The workouts continued during the academic year. Sylven lumbered out of bed at 5 a.m. to follow Steven's regimen before school and would sometimes resume after he finished his homework. The training sessions started when Sylven was 7 years old, with variations added as he matured.

Now, he's 18 and starring at Virginia. He has won the ACC rookie of the week five times, and he's sixth in the ACC in scoring at 17.3 points per game. Sylven gives much of the credit to his father, who bounces the praise back to Sylven's dedication. When the Cavaliers play Maryland tonight, Steven will be watching from Flushing, and basketball fans will see the product of Steven's plan and Sylven's work.

"I knew since he was little he was going to be great," Steven said. "But if you're going to tell your neighbor that about your 4-year-old son, they'd think you're crazy."

Steven played basketball recreationally at Hofstra and Nassau Community College and determined Sylven would excel. He purchased basketball training books when Sylven was an infant and started working on ball drills with Sylven when he turned 4. Steven read how former UCLA coach John Wooden focused on the same drills and practices every season. The recipe seemed simple. Implement the fundamentals, and do not stop honing them. Not on Christmas Eve, not on New Year's Day.

"A holiday meant more time to practice," said Lloyd Desvigne, one of Sylven's youth coaches and an assistant at Holy Cross.

By high school, Steven wanted the training conducted by experts. He took recommendations and shuttled Sylven around New York City. Different instructors specialized in different skills. The constant was the early mornings.

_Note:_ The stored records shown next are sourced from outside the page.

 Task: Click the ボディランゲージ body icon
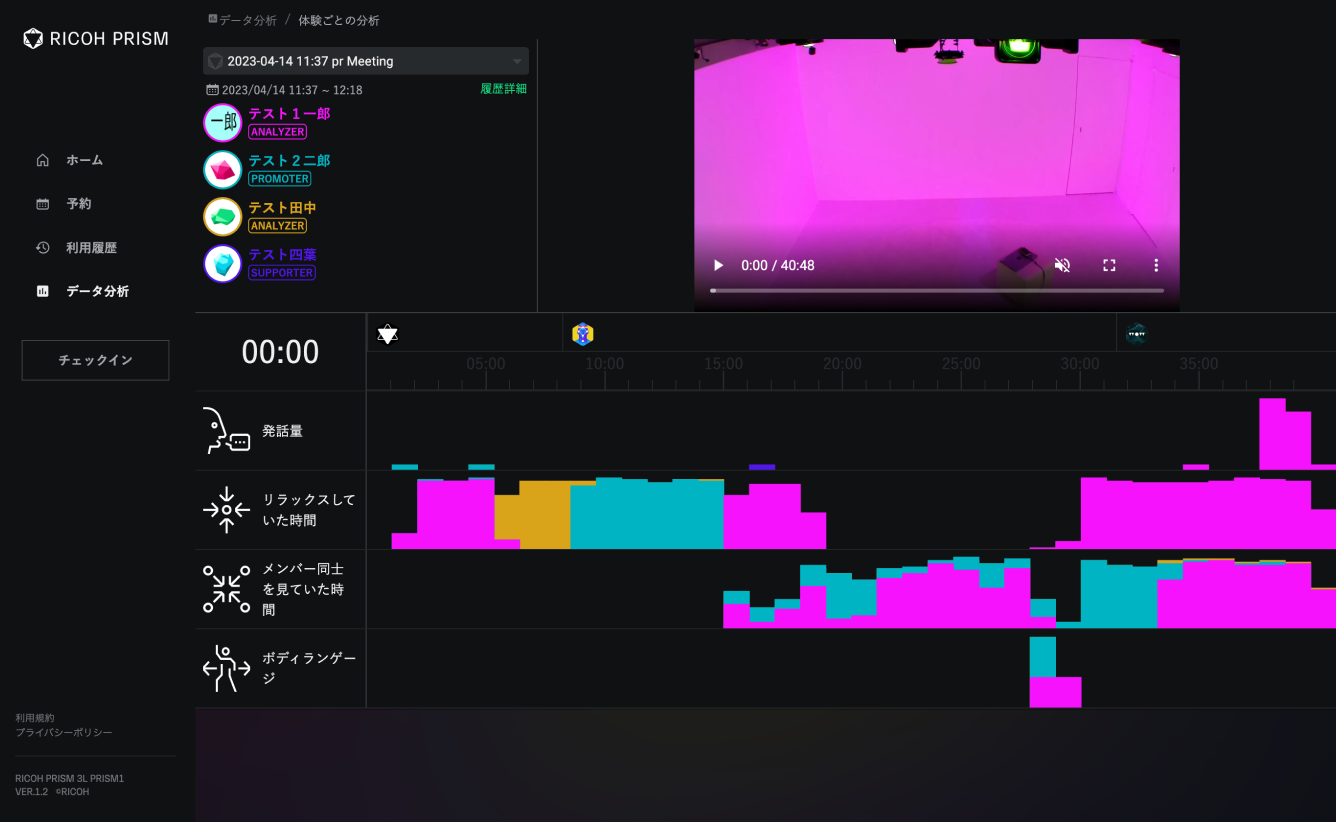tap(226, 669)
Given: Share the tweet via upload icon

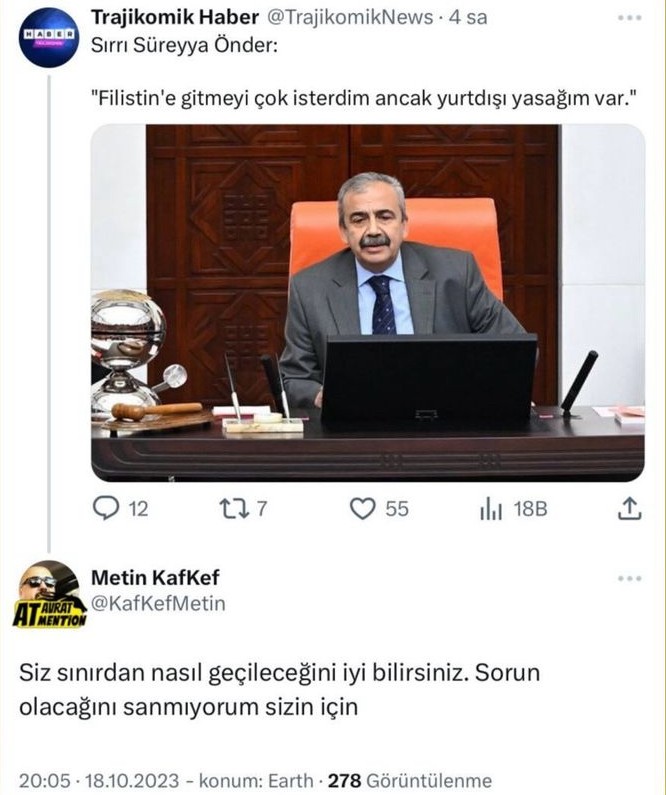Looking at the screenshot, I should [x=630, y=509].
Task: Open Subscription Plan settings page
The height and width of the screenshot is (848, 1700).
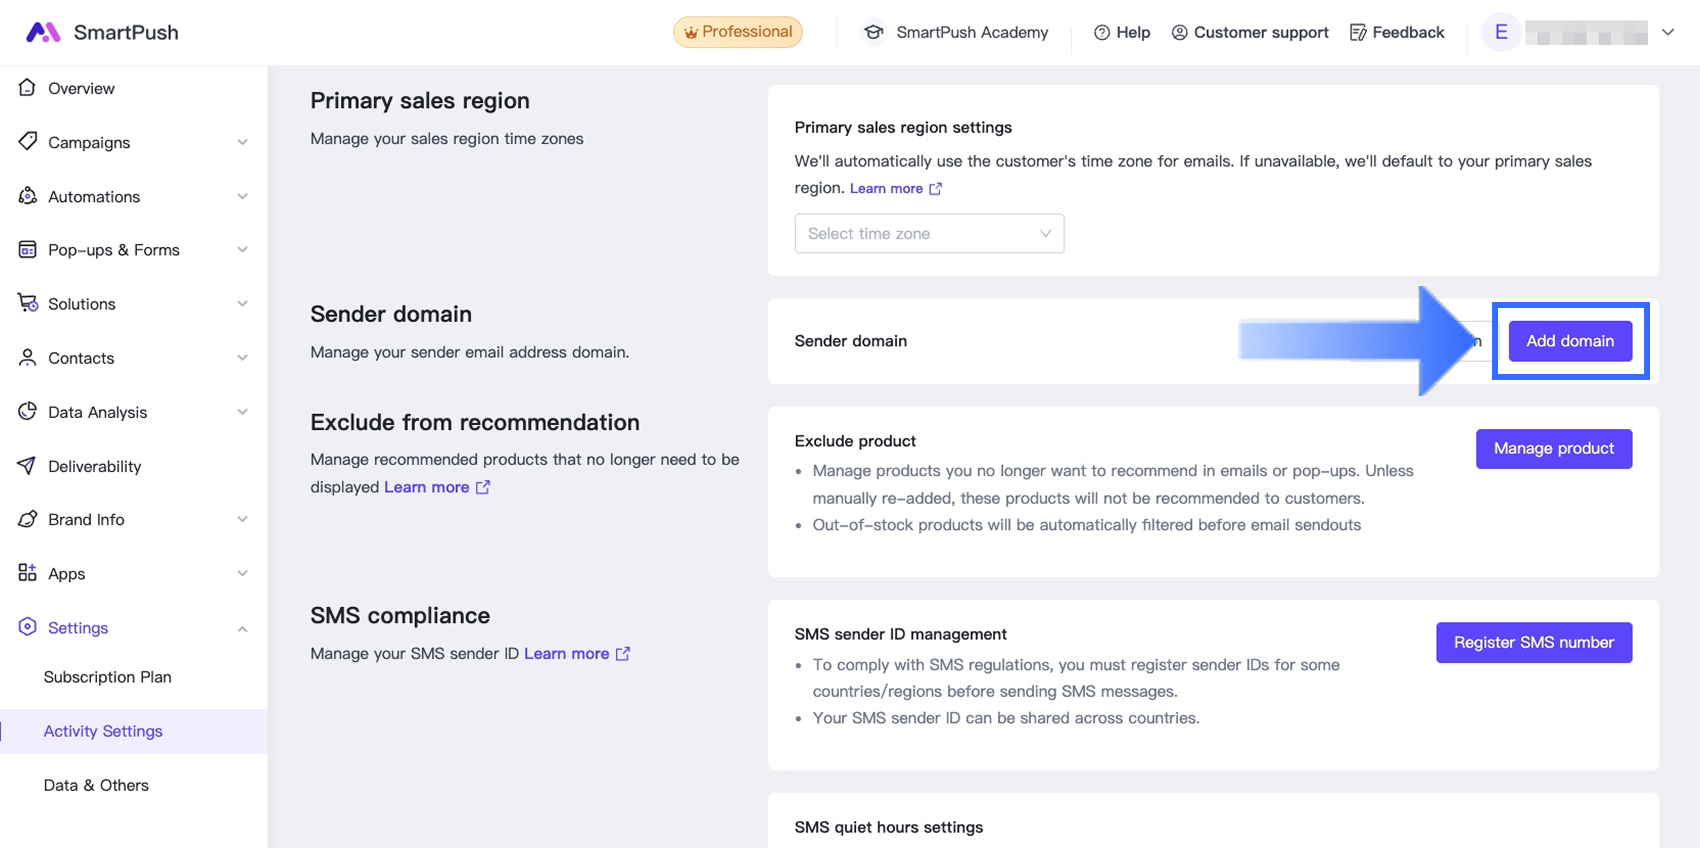Action: click(107, 677)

"At first, I tried to get out of it," Sylven said. "I'd rather be going to school than doing that! I had an excuse every morning. You know, 'My foot hurts.' But he never let me get away with it. As I started getting a little older, I realized this is what I have to do. This is not like a punishment. This is something that's going to help me in the long run."

On Saturday mornings, Sylven wanted to watch cartoons with his mother, Ingrid. Steven brought him to workouts. All the work initially concerned Ingrid, who asked, "Are you crazy? What are you doing to my baby?" She wanted Sylven to focus on school, a life outside of basketball, as well as keep his sneakers from piling in the foyer.

Ingrid later realized that Sylven possessed potential. Most of all, he enjoyed basketball, and she did not feel it conflicted with the person he was becoming. Her role was to add balance to his life.

"I wasn't like any other normal kid my age," Sylven said. "Everybody would come back to school the next day and say, 'Did you see this?' No, I didn't see it. I always felt out of the loop and stuff."